Album review: Tom Jones, "Praise & Blame"


By Allison Stewart

Almost every male crooner over 60 has his Johnny Cash Moment, when he stops making drecky adult contemporary (or country, or pop) albums and returns to his purportedly natural state of grave artistic seriousness, even if, like 70-year-old Welsh legend Tom Jones, he was never all that serious in the first place.

Jones made his fortune as a hip-swinging, winkingly louche purveyor of lounge pop in its purest, giddiest forms. On his latest comeback album, "Praise & Blame," he's appropriately restrained, somber, even, but wise enough not to try to out-serious Neil Diamond, who performed on his own comeback disc as if he was singing from inside the tomb, or Cash, who almost was.

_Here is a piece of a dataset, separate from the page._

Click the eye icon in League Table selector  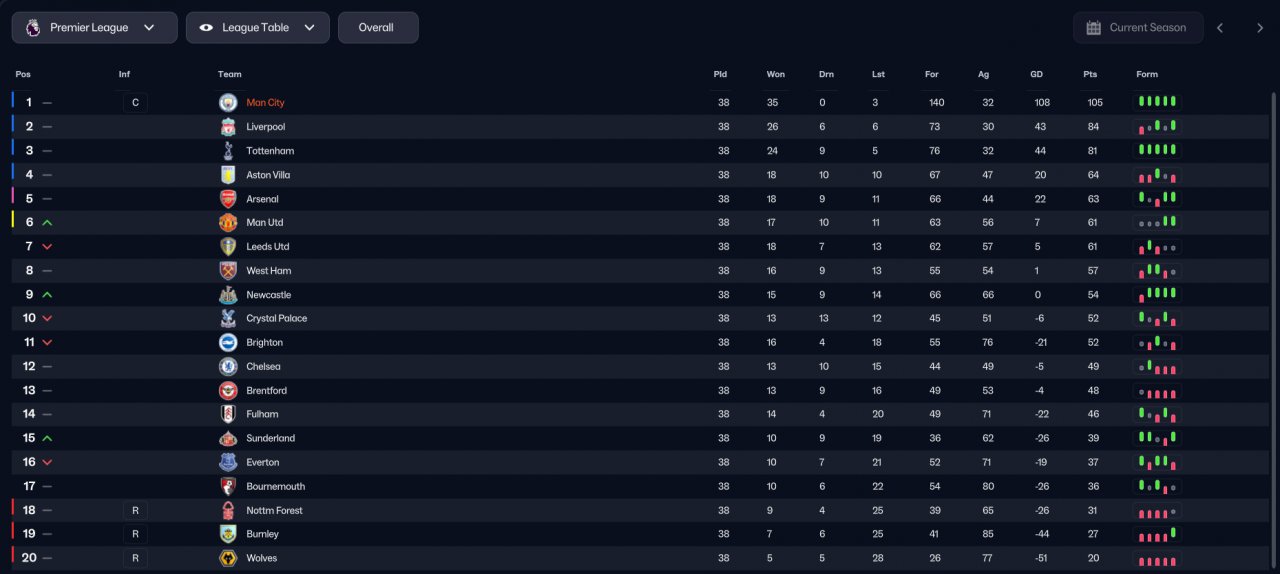coord(206,28)
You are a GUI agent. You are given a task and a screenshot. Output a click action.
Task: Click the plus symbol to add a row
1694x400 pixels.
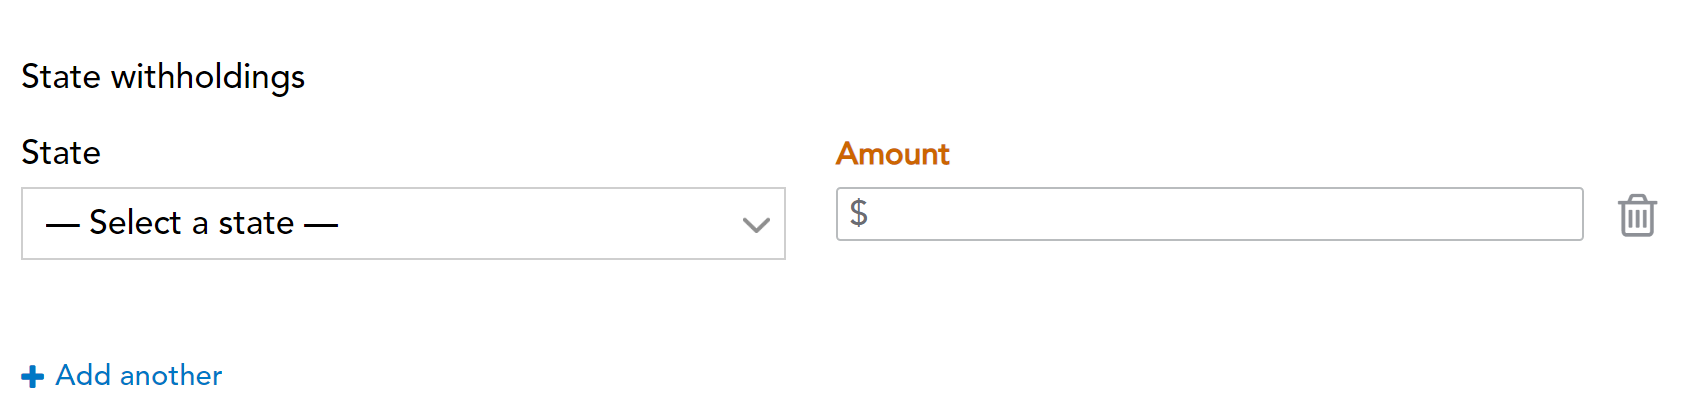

Jones is no stranger to hipness makeovers. In recent years he's collaborated with Wyclef Jean, covered the Arctic Monkeys and grown the kind of goatee last seen in Brooklyn in 2006. "Praise" could be merely a maneuver, but the disc, produced by Ryan Adams's frequent collaborator Ethan Johns, feels real. It's Jones's "O Brother," "Raising Sand" and "Ain't No Grave" all rolled into one, a mixed bag of roots-related styles - blues, gospel-lite, country-folk, rockabilly, soul - stripped of all fat and reduced to the barest elements of voice and spartan, if often electrified, instrumentation.

The song choices are impeccable, from a thunderous cover of Bob Dylan's "Oh Mercy" standout "What Good Am I?" to a holy roller redo of John Lee Hooker's "Burning Hell," all propelled by Jones's remarkable voice, still a marvel of quaveriness and bluster and sinew after all these years.

Recommended tracks: "What Good Am I?," "If I Give My Soul"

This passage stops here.